In [41]:
%run ./PandaSoup.ipynb

You imported PandaSoup!


## PandaSoup Test Cases

In [42]:
!mkdir test
!mkdir test/data

mkdir: cannot create directory ‘test’: File exists
mkdir: cannot create directory ‘test/data’: File exists


In [43]:
def f(soup):
    if type(soup) is list:
        print(soup)
    players = {}
    for n, link in enumerate(soup.find_all(href=re.compile('/stats/players'))):
        name = link.text
        if name != "players":
            row = link.findParent().findParent()
            players[n] = [td.text for td in row.find_all('td')]
            players[n][0] = name
    return pd.DataFrame(players).T

test_params = {
    'base' : "http://fftoday.com/stats/playerstats.php?Season={}&GameWeek={}&PosID={}",
    'param_names' : ["season", "week", "position"],
    'request_delay' : 3,
    'extract_func': f,
}

### Test 1: Default behavior

In [44]:
twp = PandaSoup(test_params)
twp.scrape_all([
    (2015, 5, 10), 
    (2016, 6, 10)
], reset=True, verbose=True)
twp.make_dataframes(verbose=True)
twp.to_csv(verbose=True)

Clear raw data
parameter values (2015, 5, 10) --> key (2015, 5, 10)
Reading http://fftoday.com/stats/playerstats.php?Season=2015&GameWeek=5&PosID=10
parameter values (2016, 6, 10) --> key (2016, 6, 10)
Reading http://fftoday.com/stats/playerstats.php?Season=2016&GameWeek=6&PosID=10
(2015, 5, 10) yielded 1 rows of data
(2016, 6, 10) yielded 1 rows of data
Completed extracting data
Writing to test/data/15317090177_2015_5_10.csv
Writing to test/data/15317090177_2016_6_10.csv


['test/data/15317090177_2015_5_10.csv', 'test/data/15317090177_2016_6_10.csv']

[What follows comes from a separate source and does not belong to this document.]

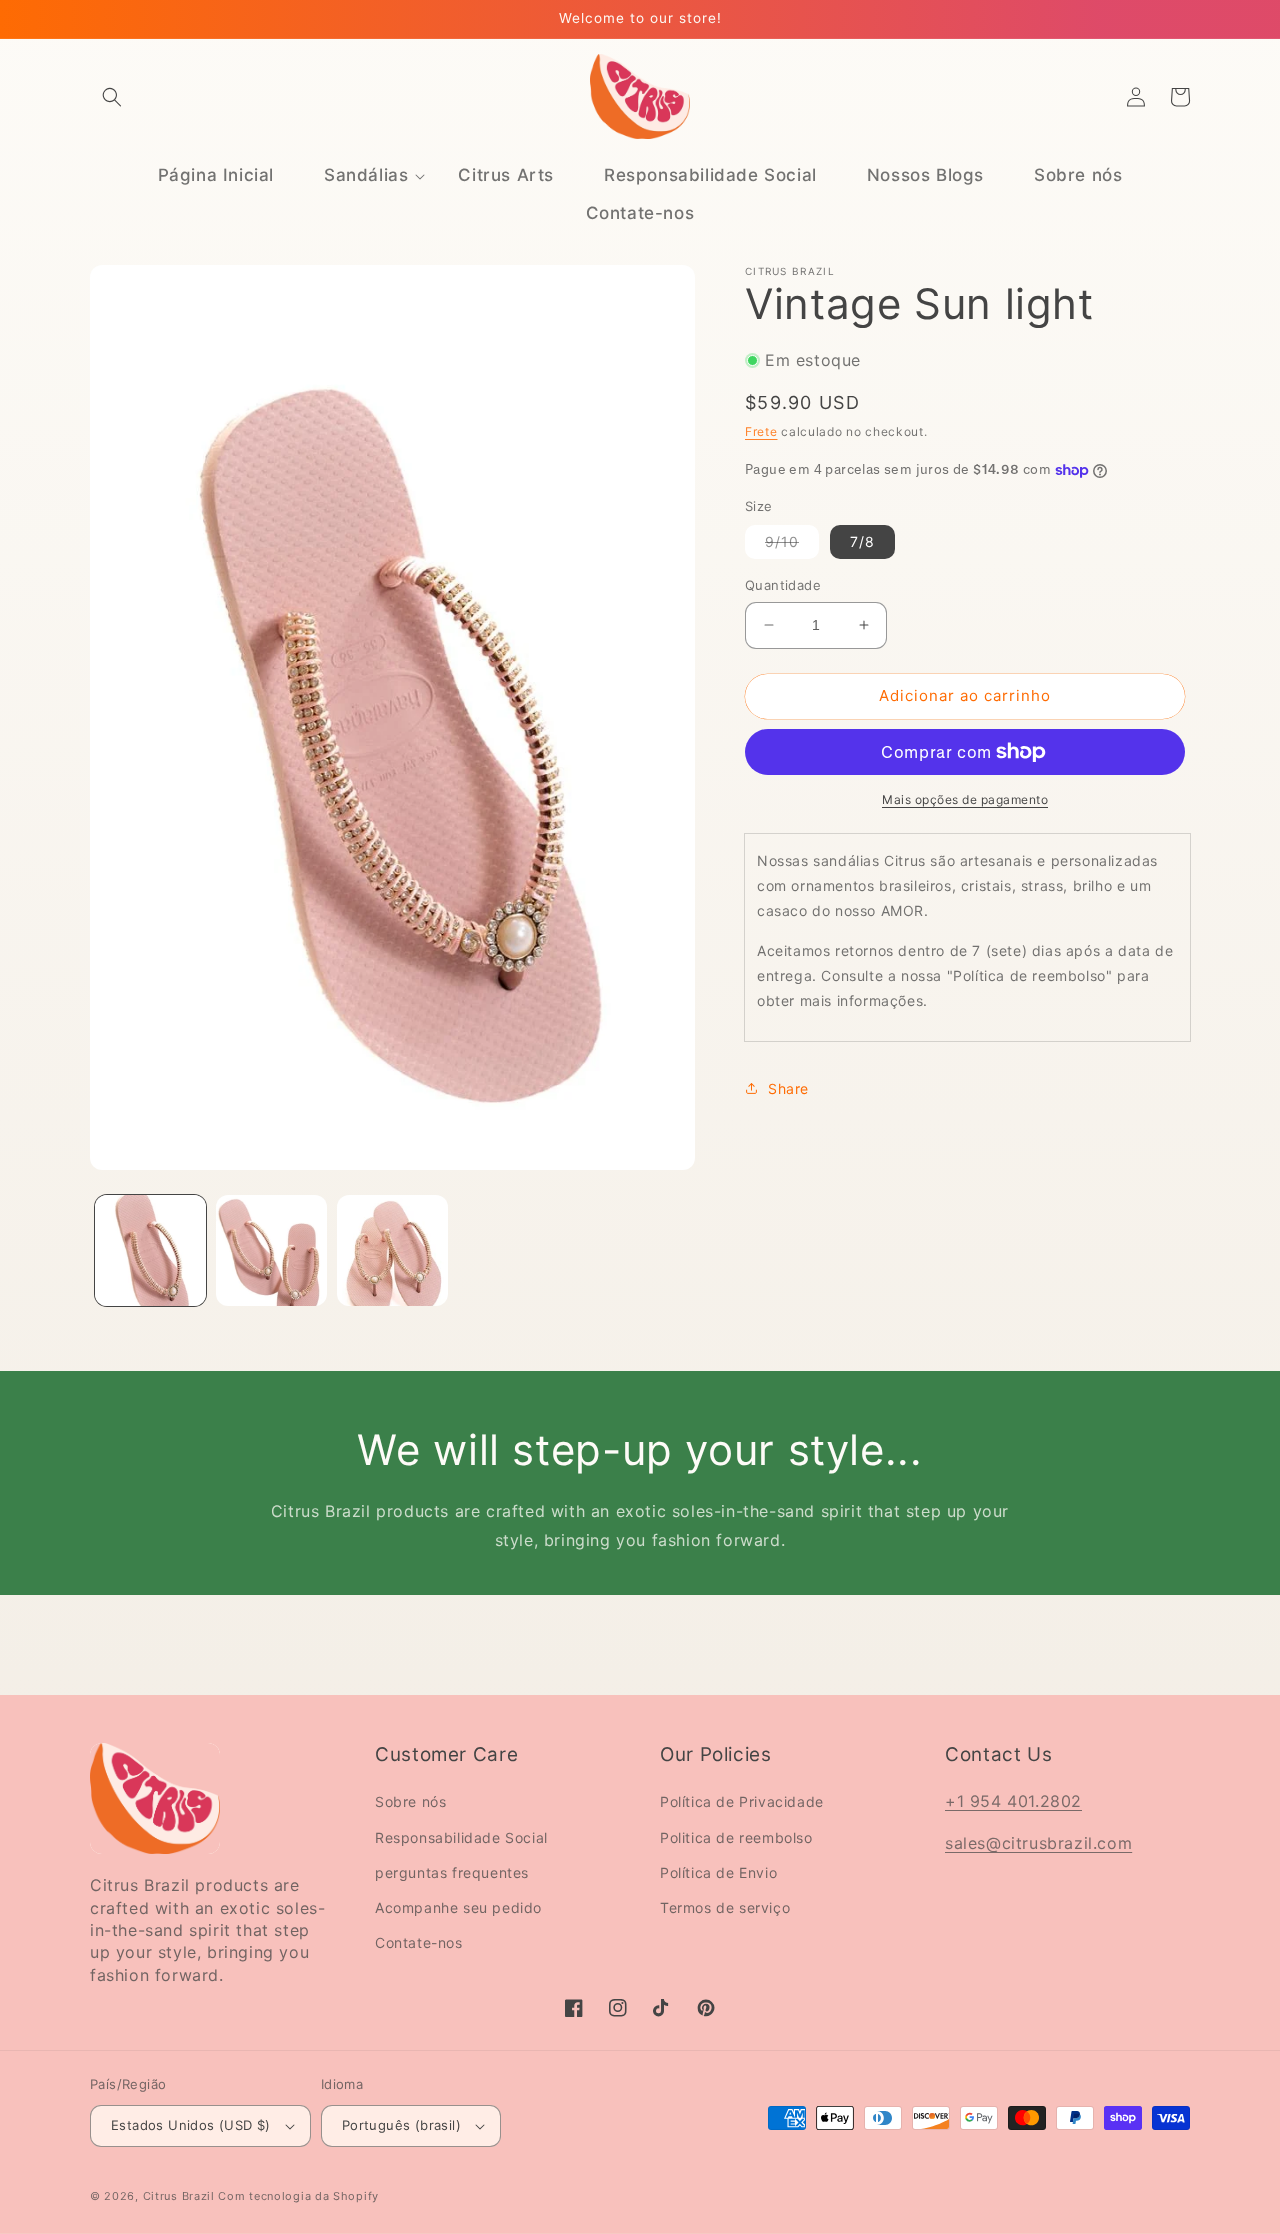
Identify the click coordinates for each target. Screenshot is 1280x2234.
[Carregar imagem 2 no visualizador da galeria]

### Test 2: Use grouping strategy

In [45]:
# Grouping strategy
test_params_with_group = deepcopy(test_params)
test_params_with_group['grouping_strategy'] = ['season', 'week']

twp = PandaSoup(test_params_with_group)
twp.scrape_all([
    (2014, 3, 10), 
    (2015, 10, 10), 
], verbose=True)
twp.make_dataframes(verbose=True)
twp.to_csv(verbose=True)


parameter values (2014, 3, 10) --> key (2014, 3)
Reading http://fftoday.com/stats/playerstats.php?Season=2014&GameWeek=3&PosID=10
parameter values (2015, 10, 10) --> key (2015, 10)
Reading http://fftoday.com/stats/playerstats.php?Season=2015&GameWeek=10&PosID=10
(2014, 3) yielded 1 rows of data
(2015, 10) yielded 1 rows of data
Completed extracting data
Writing to test/data/15317090300_2014_3.csv
Writing to test/data/15317090300_2015_10.csv


['test/data/15317090300_2014_3.csv', 'test/data/15317090300_2015_10.csv']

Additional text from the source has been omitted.